Clear Sky Science · en
CAPPR-Wallet: a context-aware and recoverable wallet architecture with privacy-preserving rules for trustless blockchain ecosystems
Why Smarter Crypto Wallets Matter
For anyone who has ever worried about losing a crypto seed phrase, clicking a suspicious link, or having their transactions tracked, this research tackles those fears head-on. The paper introduces CAPPR-Wallet, a new kind of digital wallet for cryptocurrencies and NFTs that tries to be both safer and easier to live with. It borrows ideas from online banking security and cutting-edge cryptography to create a wallet that can sense risky behavior in real time, adapt how it checks your identity, hide who you are trading with, and still let you recover your funds if you lose access—all without trusting a central company.

The Problem with Today’s Crypto Wallets
Most popular wallets today act like simple key holders: if you click “sign,” they sign—no questions asked. They treat a tiny in-game purchase on your home computer the same as a million-dollar transfer from a new phone in another country. If a thief tricks you into signing, the wallet will usually go along. On top of that, almost all of them rely on a single secret phrase that cannot be recovered if it is lost, and they leave transaction trails that make it easy for others to map who is paying whom. Users often face a harsh choice: accept this fragility or hand control to centralized exchanges and cloud services that can themselves be hacked or censored.

PARTS OF THE EXERCISE:
**1.** Answer these questions about the CAPPR-Wallet summary:
(a) What does the paper introduce CAPPR-Wallet as?
(b) Which two fields does CAPPR-Wallet borrow ideas from?
(c) What do most popular wallets today act like?
**2.** Does each statement agree with the CAPPR-Wallet summary? Answer yes or no, and quote the words that decide it.
(a) CAPPR-Wallet depends on trusting a central company.
(b) Almost all popular wallets rely on a single secret phrase that cannot be recovered if lost.
(c) Centralized exchanges and cloud services are safe from hacking.
**3.** What capabilities does the CAPPR-Wallet summary say the new wallet has? List all of them.

Excerpts from a dataset:
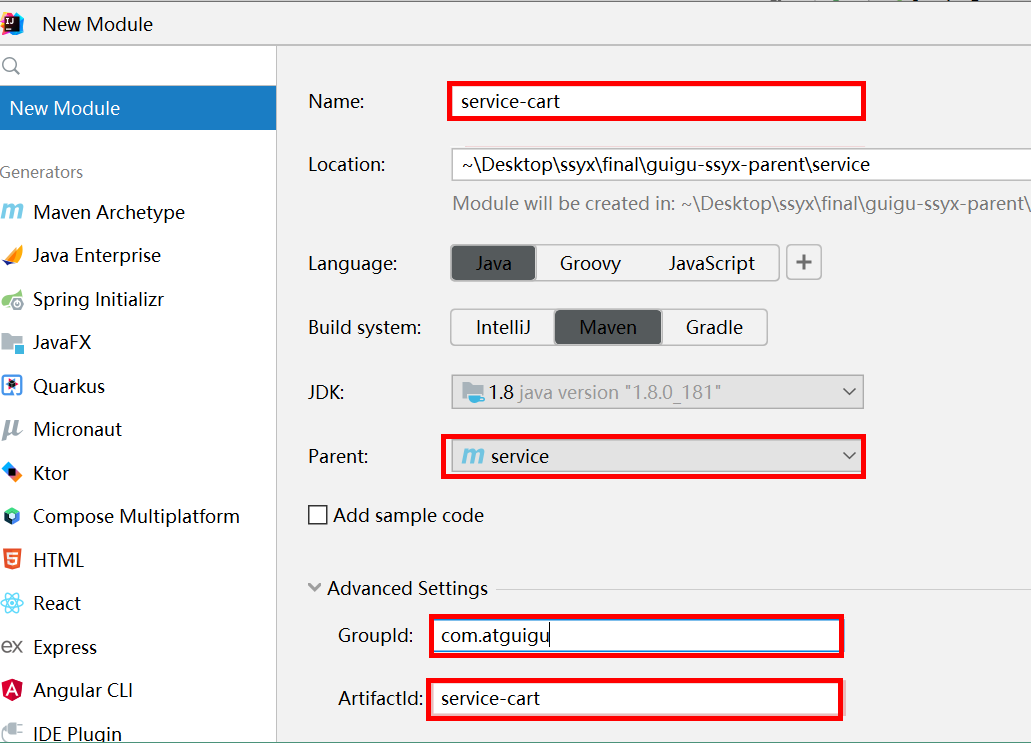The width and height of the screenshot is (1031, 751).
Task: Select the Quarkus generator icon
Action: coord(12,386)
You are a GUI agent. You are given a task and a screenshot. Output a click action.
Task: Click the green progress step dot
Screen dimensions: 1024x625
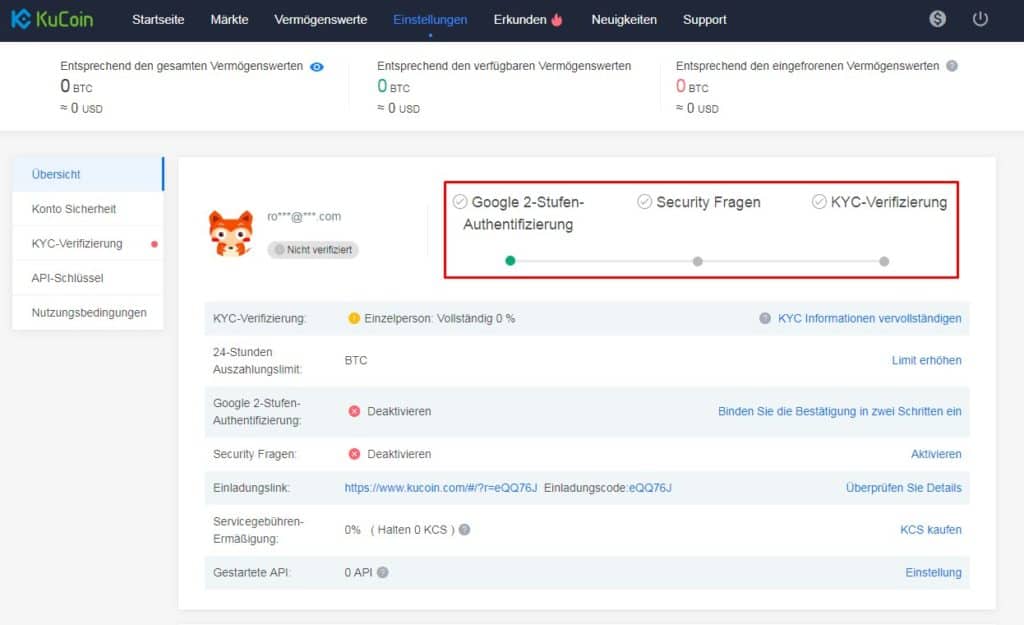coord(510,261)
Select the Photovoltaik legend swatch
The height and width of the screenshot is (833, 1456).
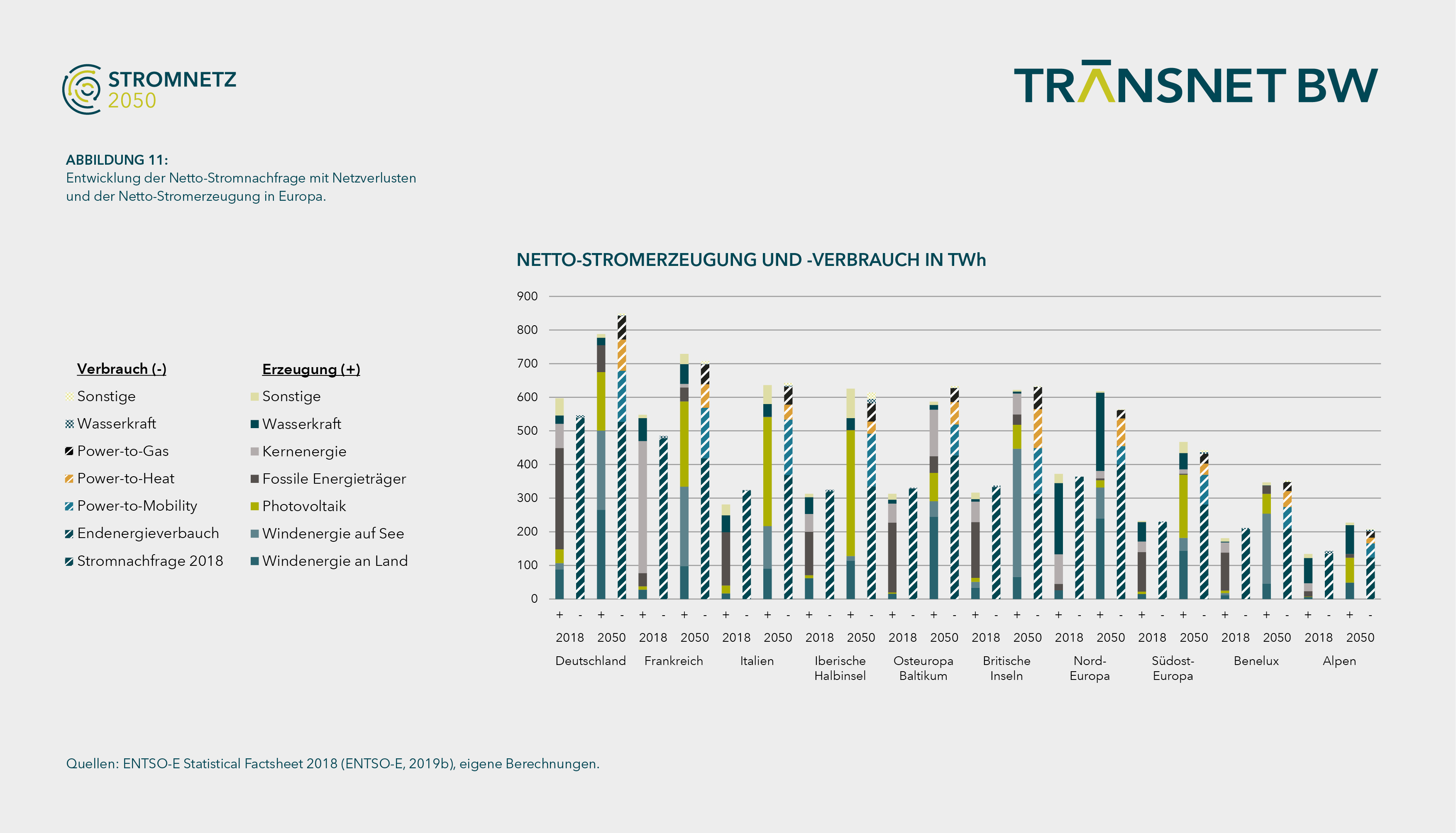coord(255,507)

SOLUTIONS TO THE EXERCISE:
**1.**
(a) A new kind of digital wallet for cryptocurrencies and NFTs.
(b) Online banking security and cutting-edge cryptography.
(c) Simple key holders.

**2.**
(a) No: "all without trusting a central company"
(b) Yes: "almost all of them rely on a single secret phrase that cannot be recovered if it is lost"
(c) No: "centralized exchanges and cloud services that can themselves be hacked or censored"

**3.**
- Sensing risky behavior in real time
- Adapting how it checks your identity
- Hiding who you are trading with
- Letting you recover your funds if you lose access